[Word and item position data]
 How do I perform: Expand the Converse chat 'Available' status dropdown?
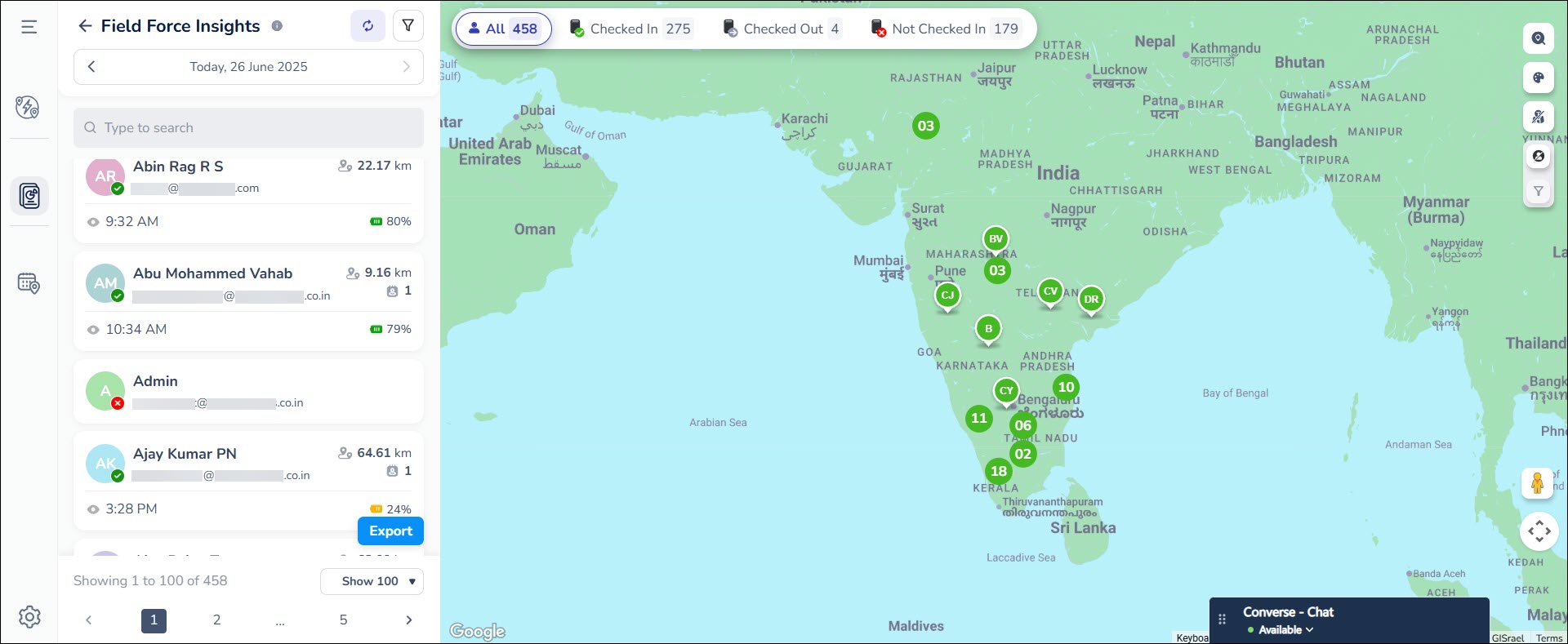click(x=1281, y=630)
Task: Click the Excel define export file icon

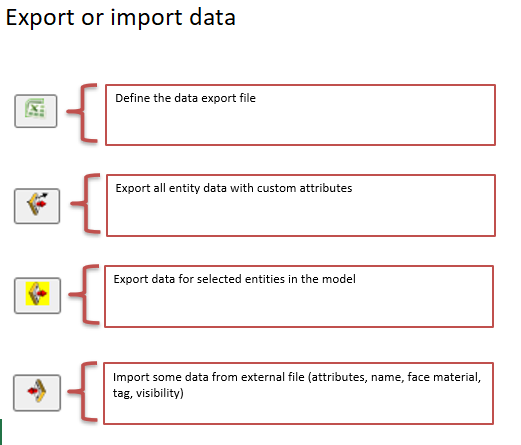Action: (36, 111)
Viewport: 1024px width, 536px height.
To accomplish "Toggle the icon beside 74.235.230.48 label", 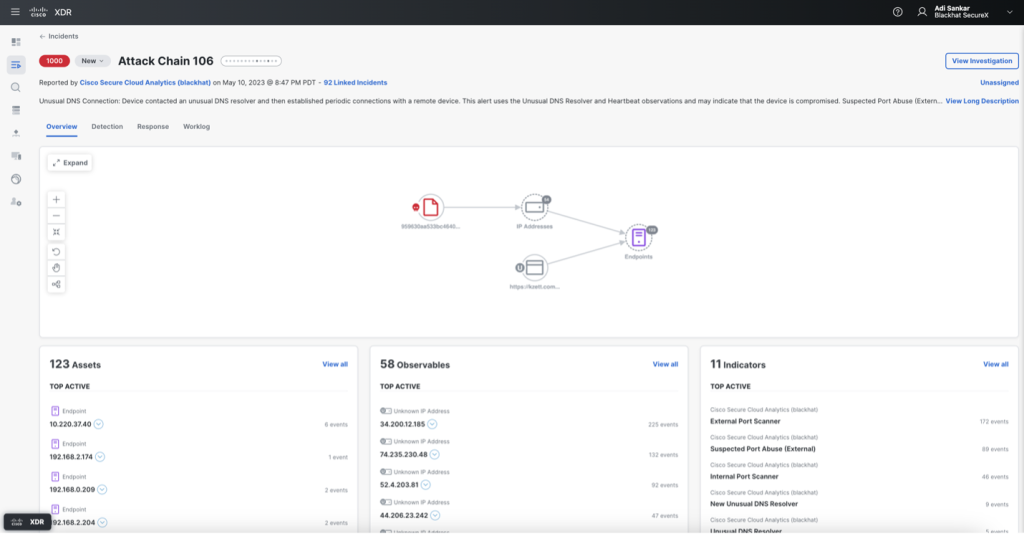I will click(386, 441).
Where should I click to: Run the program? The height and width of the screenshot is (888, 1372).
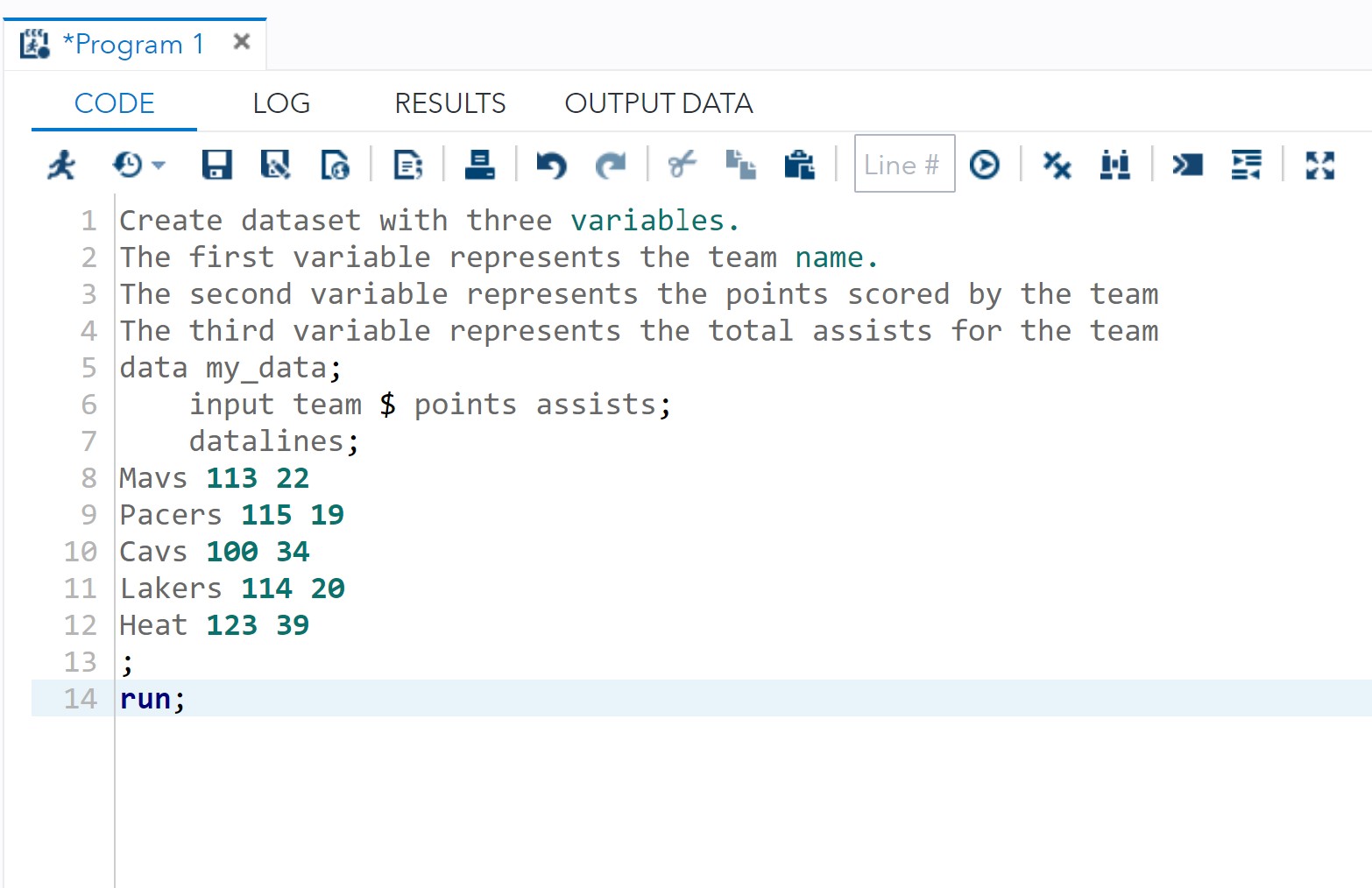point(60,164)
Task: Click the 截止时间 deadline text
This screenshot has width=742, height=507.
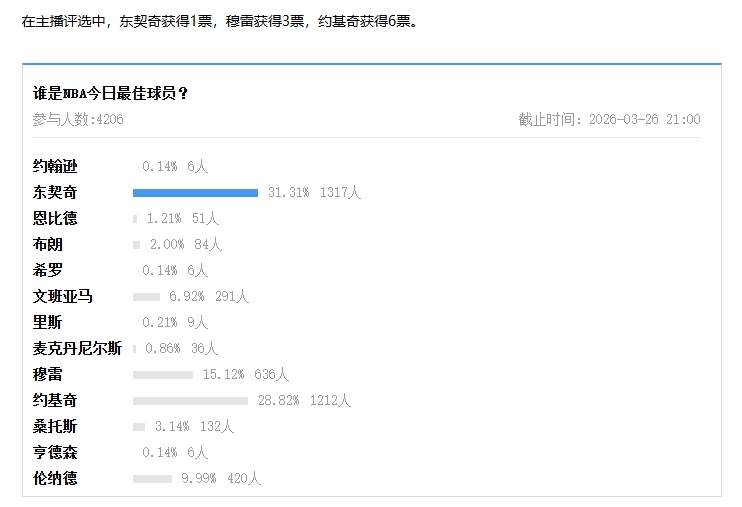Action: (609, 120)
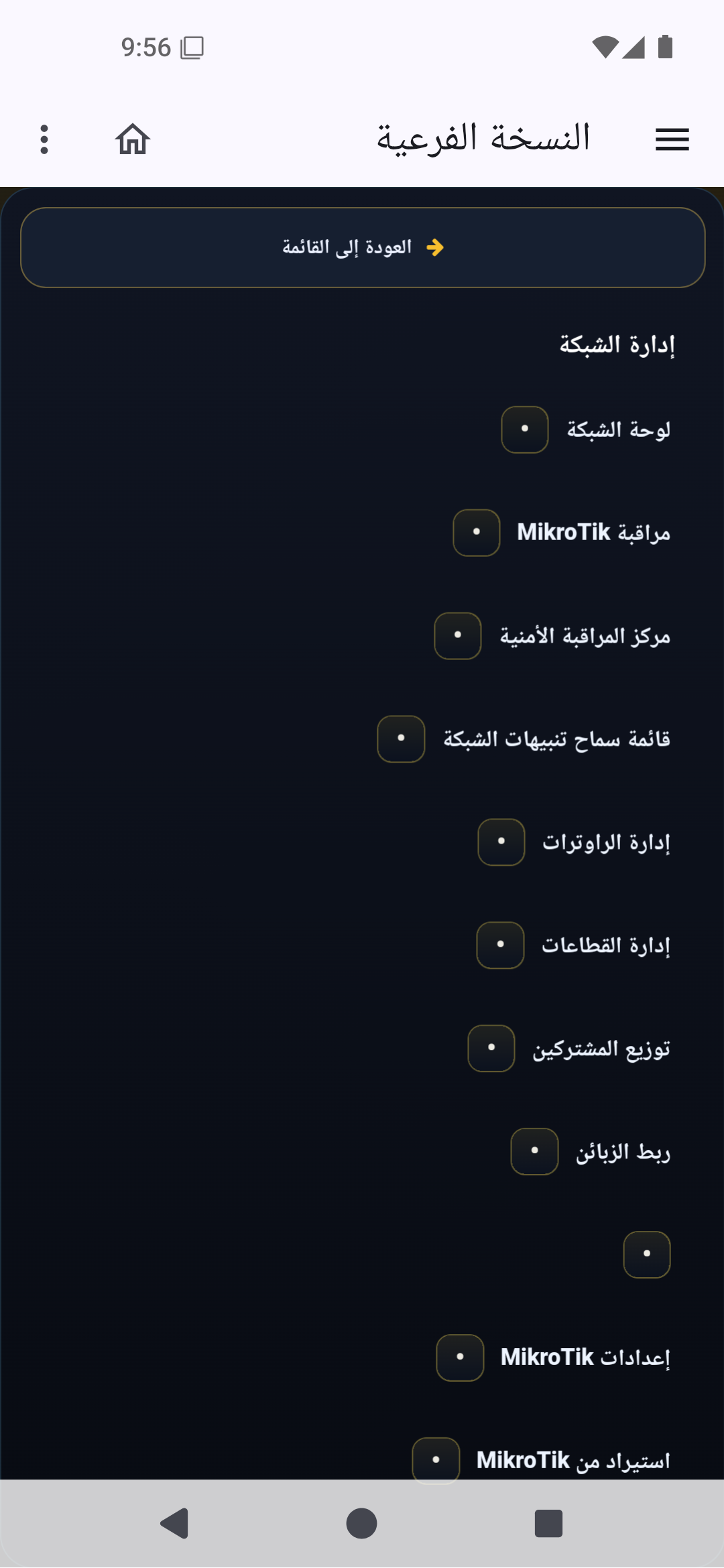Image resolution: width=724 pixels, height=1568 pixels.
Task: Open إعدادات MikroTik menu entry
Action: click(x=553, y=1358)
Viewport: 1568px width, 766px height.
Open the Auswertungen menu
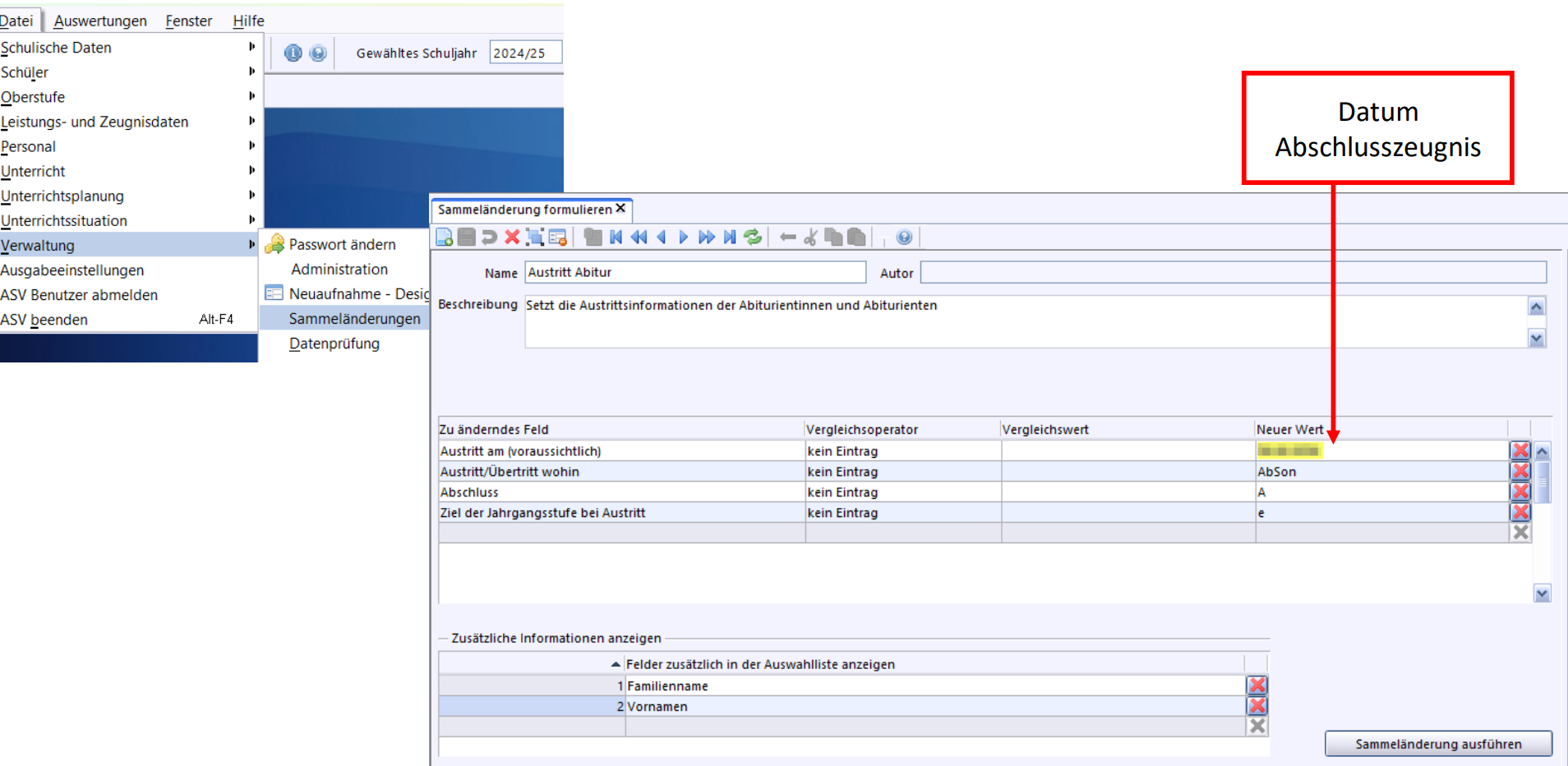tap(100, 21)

The task
Change "menu" to "panel" in the rows from the line with "Viewport: 1568px width, 766px height." through the end of the rows, and give back only those lines, otherwise unchanged. Leave out the pictures.

Task response
Viewport: 1568px width, 766px height.
Open the Auswertungen panel
tap(100, 21)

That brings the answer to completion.